** Task statement **
Locate every line in the listing below that contains the word "second", and copy each such line in full.

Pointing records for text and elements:
- - -

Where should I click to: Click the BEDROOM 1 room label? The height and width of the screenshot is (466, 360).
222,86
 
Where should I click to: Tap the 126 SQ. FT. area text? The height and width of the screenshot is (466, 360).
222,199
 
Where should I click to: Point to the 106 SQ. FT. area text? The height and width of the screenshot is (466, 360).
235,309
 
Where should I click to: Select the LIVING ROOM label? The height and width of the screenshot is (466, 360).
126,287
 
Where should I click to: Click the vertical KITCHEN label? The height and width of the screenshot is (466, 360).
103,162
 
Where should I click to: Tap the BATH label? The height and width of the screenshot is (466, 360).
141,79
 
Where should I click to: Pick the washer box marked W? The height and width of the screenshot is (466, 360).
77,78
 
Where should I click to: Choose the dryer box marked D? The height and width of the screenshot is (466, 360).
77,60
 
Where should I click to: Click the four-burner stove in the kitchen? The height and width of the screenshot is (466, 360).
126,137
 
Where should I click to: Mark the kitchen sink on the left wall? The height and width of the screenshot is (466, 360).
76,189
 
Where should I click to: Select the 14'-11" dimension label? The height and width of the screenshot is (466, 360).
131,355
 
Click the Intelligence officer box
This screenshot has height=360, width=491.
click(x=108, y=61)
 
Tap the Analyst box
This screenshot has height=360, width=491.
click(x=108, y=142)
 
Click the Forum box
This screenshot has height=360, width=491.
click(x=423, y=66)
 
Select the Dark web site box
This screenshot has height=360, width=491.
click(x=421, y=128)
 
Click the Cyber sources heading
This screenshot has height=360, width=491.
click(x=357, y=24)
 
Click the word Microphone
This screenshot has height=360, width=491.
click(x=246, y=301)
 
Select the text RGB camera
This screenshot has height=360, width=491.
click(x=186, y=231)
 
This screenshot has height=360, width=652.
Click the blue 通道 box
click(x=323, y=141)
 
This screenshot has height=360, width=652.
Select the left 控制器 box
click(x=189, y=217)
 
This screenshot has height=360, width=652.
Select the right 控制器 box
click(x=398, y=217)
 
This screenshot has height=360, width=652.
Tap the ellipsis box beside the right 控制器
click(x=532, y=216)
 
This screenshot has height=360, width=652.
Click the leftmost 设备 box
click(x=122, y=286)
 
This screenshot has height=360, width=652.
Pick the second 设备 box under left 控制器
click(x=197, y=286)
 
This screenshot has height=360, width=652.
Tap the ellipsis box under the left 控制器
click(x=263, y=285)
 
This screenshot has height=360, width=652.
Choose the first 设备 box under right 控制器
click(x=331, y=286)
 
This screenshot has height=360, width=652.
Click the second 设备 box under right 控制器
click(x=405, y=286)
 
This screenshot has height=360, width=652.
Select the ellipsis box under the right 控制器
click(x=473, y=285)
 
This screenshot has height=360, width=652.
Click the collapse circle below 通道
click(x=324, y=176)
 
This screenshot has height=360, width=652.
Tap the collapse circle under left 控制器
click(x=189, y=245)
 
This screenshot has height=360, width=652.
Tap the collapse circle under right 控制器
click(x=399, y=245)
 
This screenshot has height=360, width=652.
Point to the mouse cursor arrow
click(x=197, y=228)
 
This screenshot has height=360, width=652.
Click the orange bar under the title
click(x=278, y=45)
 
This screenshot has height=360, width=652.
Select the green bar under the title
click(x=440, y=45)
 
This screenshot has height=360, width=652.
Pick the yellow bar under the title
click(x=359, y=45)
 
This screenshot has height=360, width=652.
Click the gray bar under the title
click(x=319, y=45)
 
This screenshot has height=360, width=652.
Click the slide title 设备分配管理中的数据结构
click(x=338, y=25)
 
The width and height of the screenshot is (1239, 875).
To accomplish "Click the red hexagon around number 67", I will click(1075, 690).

- - -

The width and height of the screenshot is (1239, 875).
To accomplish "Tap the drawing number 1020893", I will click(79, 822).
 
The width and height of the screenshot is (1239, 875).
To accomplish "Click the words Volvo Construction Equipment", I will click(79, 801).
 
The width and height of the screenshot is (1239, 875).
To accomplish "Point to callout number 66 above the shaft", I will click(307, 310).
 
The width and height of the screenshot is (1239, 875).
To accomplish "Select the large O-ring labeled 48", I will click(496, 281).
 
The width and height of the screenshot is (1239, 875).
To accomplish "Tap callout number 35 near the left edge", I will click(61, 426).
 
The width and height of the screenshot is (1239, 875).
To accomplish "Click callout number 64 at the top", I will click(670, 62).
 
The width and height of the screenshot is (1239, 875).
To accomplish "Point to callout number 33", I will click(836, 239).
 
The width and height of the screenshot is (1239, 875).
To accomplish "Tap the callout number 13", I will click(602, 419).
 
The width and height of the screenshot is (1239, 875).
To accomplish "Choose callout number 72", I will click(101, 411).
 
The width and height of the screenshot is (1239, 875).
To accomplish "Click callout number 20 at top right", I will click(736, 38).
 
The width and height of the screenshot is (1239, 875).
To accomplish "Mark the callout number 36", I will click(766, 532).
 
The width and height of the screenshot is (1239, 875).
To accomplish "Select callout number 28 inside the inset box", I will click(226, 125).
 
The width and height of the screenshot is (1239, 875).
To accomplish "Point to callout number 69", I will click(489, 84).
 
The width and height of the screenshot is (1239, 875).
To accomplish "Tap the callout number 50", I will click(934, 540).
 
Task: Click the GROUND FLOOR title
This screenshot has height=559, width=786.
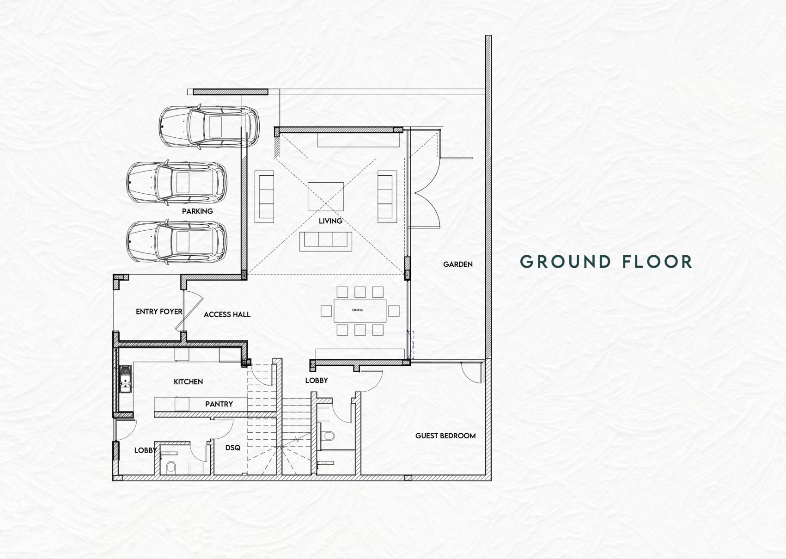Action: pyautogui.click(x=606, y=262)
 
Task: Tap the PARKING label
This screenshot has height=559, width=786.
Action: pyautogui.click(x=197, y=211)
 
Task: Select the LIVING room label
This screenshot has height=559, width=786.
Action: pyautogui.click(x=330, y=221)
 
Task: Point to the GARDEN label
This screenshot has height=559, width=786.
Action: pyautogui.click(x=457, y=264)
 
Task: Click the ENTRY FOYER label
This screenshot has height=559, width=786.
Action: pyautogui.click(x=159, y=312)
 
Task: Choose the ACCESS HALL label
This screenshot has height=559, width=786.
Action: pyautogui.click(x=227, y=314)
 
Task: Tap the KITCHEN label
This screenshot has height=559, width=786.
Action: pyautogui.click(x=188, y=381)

- - -

** Solution to the problem **
Pick the second 设备 box under left 控制器
Click the second 设备 box under right 控制器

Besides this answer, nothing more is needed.